# Estratto documento
────────
Come vivono la sessualità gli adolescenti di oggi?
La sessualità degli adolescenti nella contemporaneità è fortemente influenzata da due fattori principali: l’assenza di parole e vicinanza da parte del mondo adulto e quindi la predominante presenza, come quasi unica fonte di informazioni sul corpo e le relazioni, da parte di internet e quindi della pornografia online. Assente, e molto difficile da fare entrare a scuola, è un’educazione laica ai sentimenti e all’empatia necessaria sin dai primi anni d’età; molto presenti e pervasivi, invece, sono i modelli sessisti e gli stereotipi che vogliono l’uomo cacciatore e la donna preda. Chi si occupa di comunicazione e formazione sa che misoginia e stereotipi sessisti sono la dominanza nell’ambito dell’hate speech nei social, luogo privilegiato di relazione e formazione culturale dei giovani, che da due generazioni attingono informazioni, sapere, e quindi anche materiale emotivo, dal web. È un dato di fatto: sex e porn sono le parole più digitate dai computer del pianeta Terra, nelle stringhe di qualunque motore di ricerca. Dal punto di vista di chi fa educazione basterebbe questo fatto acclarato per prendere atto che di sessualità è urgente, fondamentale, decisivo parlare con le giovani generazioni. Come in modo eloquente spiegano Miguel Picker e Chyng Sun nel loro documentario del 2008 The price of pleasure, inquietante viaggio nel mondo della produzione statunitense di materiale pornografico, due generazioni di bambine e bambini, con l’avvento dell’era digitale, hanno formato il loro immaginario e attinto informazioni sulla sessualità prioritariamente attraverso il mondo della pornografia on line. Un immaginario per lo più violento e disumanizzante, che mostra in particolare il corpo femminile come territorio da predare, umiliare, e che veicola sessualità umana priva di empatia, di curiosità e di contesto relazionale. Tanto per essere chiara e diretta: le due parole usate come insulti, perfino adoperate come scherzo leggero, più sentite in tutti gli istituti scolastici nei quali sono entrata negli ultimi due decenni, a partire dalle medie inferiori, sono frocio e troia.
Quale visione hanno della virilità?
────────
# Contenuto elenco
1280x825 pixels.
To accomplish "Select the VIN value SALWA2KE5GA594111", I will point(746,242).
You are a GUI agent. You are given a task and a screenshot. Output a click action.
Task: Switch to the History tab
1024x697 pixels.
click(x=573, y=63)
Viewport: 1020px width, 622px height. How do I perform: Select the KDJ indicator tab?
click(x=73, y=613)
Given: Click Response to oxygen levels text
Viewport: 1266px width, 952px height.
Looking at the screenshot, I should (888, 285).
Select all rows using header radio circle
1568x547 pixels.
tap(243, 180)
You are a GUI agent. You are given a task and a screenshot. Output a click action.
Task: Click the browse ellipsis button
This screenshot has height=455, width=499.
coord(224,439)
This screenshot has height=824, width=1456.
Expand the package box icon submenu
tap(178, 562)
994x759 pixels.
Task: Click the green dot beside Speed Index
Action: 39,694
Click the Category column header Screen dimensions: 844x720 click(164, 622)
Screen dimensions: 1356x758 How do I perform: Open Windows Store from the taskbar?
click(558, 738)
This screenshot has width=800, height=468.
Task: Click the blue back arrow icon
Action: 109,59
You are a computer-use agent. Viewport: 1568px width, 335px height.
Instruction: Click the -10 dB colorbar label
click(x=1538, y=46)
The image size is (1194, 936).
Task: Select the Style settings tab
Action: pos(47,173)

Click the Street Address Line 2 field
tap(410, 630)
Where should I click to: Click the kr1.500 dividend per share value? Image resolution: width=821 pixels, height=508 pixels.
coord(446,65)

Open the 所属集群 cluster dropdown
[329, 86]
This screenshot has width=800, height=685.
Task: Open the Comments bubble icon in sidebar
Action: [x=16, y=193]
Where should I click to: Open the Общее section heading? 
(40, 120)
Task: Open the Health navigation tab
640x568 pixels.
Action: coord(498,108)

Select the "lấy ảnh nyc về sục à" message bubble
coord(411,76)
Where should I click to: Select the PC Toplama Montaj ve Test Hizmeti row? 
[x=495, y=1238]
────────
# Consegna esercizio
Nel testo sulla sessualità degli adolescenti, elenca tutto ciò di cui è priva la sessualità umana veicolata dall'immaginario della pornografia online.

# Soluzione esercizio
- empatia
- curiosità
- contesto relazionale